Ein Film kommt mir in den Sinn. In Korea ist er entstanden. „Frühling, Sommer, Herbst, Winter … und Frühling“ – so lautet sein Titel. Entlang der Jahreszeiten wird die Geschichte eines Lebens erzählt. Die Geschichte eines Lehrers und seines Schülers. Seines Jüngers, so könnte man wohl sagen. Denn was ist der Jünger anderes als ein Schüler? Ein Schüler in der Schule des Lebens. Der Schule des Glaubens. Ganz gleich, um welchen es sich dabei handelt.

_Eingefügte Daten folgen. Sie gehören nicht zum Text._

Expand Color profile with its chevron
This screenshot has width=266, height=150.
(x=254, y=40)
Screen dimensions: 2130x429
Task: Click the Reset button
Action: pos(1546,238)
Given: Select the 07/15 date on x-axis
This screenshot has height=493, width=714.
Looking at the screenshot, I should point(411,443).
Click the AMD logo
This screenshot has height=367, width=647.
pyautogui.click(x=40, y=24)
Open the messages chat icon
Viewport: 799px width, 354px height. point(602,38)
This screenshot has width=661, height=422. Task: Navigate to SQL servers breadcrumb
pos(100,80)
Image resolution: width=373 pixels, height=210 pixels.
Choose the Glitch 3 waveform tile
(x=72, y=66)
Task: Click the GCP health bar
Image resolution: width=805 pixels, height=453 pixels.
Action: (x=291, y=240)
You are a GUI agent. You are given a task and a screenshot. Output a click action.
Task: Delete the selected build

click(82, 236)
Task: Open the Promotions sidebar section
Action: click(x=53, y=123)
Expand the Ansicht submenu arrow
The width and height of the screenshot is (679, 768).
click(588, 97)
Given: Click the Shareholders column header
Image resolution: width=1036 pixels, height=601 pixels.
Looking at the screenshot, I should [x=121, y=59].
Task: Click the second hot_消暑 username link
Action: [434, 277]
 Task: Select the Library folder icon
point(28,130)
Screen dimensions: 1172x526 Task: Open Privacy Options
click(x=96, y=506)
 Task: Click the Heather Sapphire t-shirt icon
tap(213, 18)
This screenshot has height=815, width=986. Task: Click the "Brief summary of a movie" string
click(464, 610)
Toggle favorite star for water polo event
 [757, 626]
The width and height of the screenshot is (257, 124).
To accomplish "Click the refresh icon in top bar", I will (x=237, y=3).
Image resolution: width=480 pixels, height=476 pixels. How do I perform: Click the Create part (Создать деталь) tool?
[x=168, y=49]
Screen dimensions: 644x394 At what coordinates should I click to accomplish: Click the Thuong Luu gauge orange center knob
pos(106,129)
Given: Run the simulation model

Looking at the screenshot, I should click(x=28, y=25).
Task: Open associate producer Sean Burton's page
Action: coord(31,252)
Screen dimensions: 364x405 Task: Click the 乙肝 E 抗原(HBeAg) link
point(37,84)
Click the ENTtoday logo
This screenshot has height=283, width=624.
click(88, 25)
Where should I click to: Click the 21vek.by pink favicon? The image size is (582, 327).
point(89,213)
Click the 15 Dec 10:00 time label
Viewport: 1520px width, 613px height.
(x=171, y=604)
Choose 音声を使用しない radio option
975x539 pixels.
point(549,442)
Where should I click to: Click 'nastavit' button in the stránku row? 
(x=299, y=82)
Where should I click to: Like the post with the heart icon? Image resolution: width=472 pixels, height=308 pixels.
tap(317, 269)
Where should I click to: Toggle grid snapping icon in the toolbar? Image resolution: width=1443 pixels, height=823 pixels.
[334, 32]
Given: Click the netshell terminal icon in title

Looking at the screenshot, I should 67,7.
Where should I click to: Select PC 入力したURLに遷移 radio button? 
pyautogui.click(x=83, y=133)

Kurz erzählt, verhält es sich mit der Geschichte etwa so: Im Frühjahr wurde ein kleiner Junge von seiner Mutter an das Tor eines Klosters gebracht, das mitten in einem See liegt. Ein einziger Mönch wohnt dort. Der nimmt ihn auf, lässt ihn bei sich wohnen und unterweist ihn. Er soll lernen, seine Leidenschaften zu beherrschen. Seine grausamen und gewalttätigen Züge zu bändigen. Aber der Lust, die arme Kreatur zu quälen, wird der Junge nicht Herr. Unter seiner Hand sterben Fisch und Schlange.

Der Sommer kommt, die Liebe erwacht. Ein junges Mädchen kommt auf die schwimmende Insel. Eine Liebe entbrennt zwischen den beiden–leidenschaftlich. Und als die junge Frau das Kloster verlässt, folgt der junge Mann ihr nach. Allen Warnungen des alten Meisters zum Trotz.

Das Jahr schreitet weiter fort. Der Meister liest auf einem Fetzen Zeitungspapier von einem Mord aus Eifersucht. Gesucht wird sein ehemaliger Schüler. Der wendet sich, auf der Flucht vor der Polizei, an seinen alten Meister. Noch immer ist er voller Hass und Zorn, kurz davor, sich selbst das Leben zu nehmen. Da schreibt der alte Mönch mit Farbe auf die Holzbohlen den buddhistischen Satz der Sätze. Übersetzt heißt er in etwa so: „Die Welt, wie wir sie kennen, existiert nicht.“ Und dann gibt er dem Mörder das Messer, an dem das Blut noch klebt und heißt ihn, die Schriftzeichen auszuschneiden. Buchstaben für Buchstaben, Wort für Wort. Um die Wut aus seinem Herzen zu schneiden.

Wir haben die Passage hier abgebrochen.